Rewarding the insurance industry

/ 16 August 2009

Well, there we have it. Today the NYT started reporting that the White House is backing away from the “public option” in the healthcare reform making its way through congress. Non-profit “health care co-ops” are not a “public option”. We have had these sorts of plans in place already (see HealthPartners here in Minnesota, for example), but they cannot wield the clout to bring the insurance industry into line. The insurance industry has lost its way, its mission is no longer our healthcare, but rather profit. This industry stands between you and your doctor right now, working hard to prevent coverage of the care you need. The only tool in H.R. 3200 that even came close to holding this industry accountable was the public option.

With the public option gone, the main accomplishments of reform will be the requirement that individuals buy into an insurance plan and employers provide access to such a plan. Who wins? The very insurance industry that has failed this country for the last 40 years. The same industry that gives us the least effective most expensive healthcare of any industrial country in the world.
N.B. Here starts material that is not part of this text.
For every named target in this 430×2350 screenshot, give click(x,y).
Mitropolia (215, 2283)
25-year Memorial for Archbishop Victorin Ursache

This becomes a plan to increase their profits, not improve our health. This becomes a plan we should oppose.

The White House wants you to remember all the other things that this bill still does for you. Maybe. I am concerned that the insurance industry will find plenty of ways to game around these “protections”. The public option is something they would not be able to game around nearly as easily, that’s why they’ve opposed it so vigorously. We need to equal their vigor in it’s defense.